Q1 | John Locke rejected the concept of:
  • Substance
  • Innate Ideas
  • Experience
  • Primary Qualities
Q2 | There must be an unknown and unknowable substratum which supports the existence of ………..qualities
  • Primary
  • Secondary
  • Basic
  • Both primary and secondary
Q3 | The secondary properties of substance are known as ………….
  • Modes
  • Attribute
  • Relative property
  • Substance
Q4 | Which one of the following according to Locke is correct description of substance?
  • Substance is spiritual in nature
  • Substance has both real and nominal essences.
  • Substance is a known locus of qualities.
  • Substance is the cause of the world
Q5 | Locke suggests that mind knows directly the ……. and not the objects themselves.
  • Sensations
  • Ideas of the object
  • Qualities
  • none of the above
Q6 | Which one of the following according to Locke justifies the distinction between primary andsecondary qualities?
  • God has created primary qualities
  • Secondary qualities are given in experience
  • Primary qualities and secondary qualities are logically different
  • Primary qualities are objective while secondary qualities are subjective
Q7 | John Locke has divided the qualities of things into ……… and ……..
  • A priori, a posteriori
  • Empirical, intuitive
  • Primary, secondary
  • All of these
Q8 | As an empiricist, Locke claims that all our knowledge is derived either through sensation or …….
  • Perception
  • Reflection
  • Thinking
  • None of these
Q9 | Which one of the following is true of Locke’s view of substance?
  • Substance is the sum of qualities
  • Substance is the substratum of qualities
  • Substance is the sum of ideas.
  • Substance is the logical construction of sense data
Q10 | Which one of the following arguments is advance by Locke for the rejection of innate ideas?

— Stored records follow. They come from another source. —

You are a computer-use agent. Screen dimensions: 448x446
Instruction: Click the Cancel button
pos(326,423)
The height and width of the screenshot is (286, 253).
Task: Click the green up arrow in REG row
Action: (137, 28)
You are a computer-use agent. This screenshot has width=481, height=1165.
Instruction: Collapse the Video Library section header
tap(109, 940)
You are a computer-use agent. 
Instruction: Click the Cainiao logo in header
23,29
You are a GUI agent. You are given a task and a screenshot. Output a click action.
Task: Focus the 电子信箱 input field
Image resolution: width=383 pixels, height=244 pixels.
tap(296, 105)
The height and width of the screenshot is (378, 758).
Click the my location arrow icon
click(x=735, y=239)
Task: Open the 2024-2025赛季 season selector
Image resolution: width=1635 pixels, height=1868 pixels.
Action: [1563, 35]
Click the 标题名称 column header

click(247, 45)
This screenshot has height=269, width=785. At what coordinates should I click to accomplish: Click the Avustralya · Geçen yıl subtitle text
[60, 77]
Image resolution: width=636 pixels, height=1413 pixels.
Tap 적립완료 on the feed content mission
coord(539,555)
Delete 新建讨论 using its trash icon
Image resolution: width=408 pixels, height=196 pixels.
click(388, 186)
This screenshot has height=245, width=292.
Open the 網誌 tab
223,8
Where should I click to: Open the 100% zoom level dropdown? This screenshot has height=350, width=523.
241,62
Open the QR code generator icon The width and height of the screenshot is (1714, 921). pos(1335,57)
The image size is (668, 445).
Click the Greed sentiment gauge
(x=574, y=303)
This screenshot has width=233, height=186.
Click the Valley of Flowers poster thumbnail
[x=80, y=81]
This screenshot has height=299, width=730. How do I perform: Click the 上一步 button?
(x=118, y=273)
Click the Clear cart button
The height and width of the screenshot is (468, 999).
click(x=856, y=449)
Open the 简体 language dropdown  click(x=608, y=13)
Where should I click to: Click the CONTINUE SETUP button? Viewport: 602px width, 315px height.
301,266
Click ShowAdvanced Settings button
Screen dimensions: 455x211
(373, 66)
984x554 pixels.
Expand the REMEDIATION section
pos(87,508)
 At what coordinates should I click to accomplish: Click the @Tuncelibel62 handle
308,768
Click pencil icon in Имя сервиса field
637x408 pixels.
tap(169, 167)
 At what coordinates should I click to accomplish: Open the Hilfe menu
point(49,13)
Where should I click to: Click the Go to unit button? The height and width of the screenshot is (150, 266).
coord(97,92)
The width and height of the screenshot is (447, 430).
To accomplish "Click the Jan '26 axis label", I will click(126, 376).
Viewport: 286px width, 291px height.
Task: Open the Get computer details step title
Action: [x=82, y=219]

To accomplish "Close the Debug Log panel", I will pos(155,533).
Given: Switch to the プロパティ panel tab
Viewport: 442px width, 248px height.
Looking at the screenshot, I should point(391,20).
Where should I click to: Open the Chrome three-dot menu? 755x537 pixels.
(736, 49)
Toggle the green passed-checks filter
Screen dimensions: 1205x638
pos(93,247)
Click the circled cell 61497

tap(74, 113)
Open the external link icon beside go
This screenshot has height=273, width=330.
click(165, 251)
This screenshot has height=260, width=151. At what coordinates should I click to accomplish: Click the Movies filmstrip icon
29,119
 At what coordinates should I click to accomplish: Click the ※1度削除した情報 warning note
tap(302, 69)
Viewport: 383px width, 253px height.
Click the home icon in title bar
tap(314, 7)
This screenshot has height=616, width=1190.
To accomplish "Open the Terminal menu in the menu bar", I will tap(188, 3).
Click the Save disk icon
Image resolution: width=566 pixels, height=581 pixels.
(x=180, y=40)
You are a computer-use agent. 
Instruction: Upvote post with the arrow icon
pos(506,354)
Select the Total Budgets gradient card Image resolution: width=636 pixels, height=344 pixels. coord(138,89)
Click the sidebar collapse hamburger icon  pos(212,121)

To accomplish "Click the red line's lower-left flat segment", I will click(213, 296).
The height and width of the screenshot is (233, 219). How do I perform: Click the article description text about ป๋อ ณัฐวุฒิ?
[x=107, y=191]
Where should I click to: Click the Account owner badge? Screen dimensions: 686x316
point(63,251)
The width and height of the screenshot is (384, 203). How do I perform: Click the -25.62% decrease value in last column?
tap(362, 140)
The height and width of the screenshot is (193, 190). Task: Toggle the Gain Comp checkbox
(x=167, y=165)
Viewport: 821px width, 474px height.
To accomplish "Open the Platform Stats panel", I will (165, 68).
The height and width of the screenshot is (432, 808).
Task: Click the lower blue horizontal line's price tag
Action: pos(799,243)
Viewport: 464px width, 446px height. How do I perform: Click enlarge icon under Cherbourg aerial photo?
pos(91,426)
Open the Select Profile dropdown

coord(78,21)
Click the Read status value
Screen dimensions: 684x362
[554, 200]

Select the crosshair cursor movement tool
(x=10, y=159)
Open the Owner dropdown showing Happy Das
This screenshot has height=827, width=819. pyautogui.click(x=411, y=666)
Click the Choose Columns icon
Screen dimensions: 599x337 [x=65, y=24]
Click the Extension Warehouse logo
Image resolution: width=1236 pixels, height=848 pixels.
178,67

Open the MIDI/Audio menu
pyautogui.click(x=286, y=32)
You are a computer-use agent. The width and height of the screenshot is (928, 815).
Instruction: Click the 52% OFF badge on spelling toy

  • If there were innate ideas, then all human beings would be identical
  • If there were innate ideas then we should find them expressed in infants and untutored savages.
  • If there were innate ideas then there must be a God who generates them
  • If there were innate ideas than human beings should be eternal.
Q11 | Which one of the following is the correct definition of secondary qualities, according to Locke?
  • Secondary qualities are nothing in the objects themselves but powers to produce sensations in us by their primary qualities.
  • Secondary qualities are those which are imposed on the external objects by human mind.
  • Secondary qualities are those that vary according to variations in conditions of perception
  • Secondary qualities are those whose ideas are not exact resemblances of qualities of objects.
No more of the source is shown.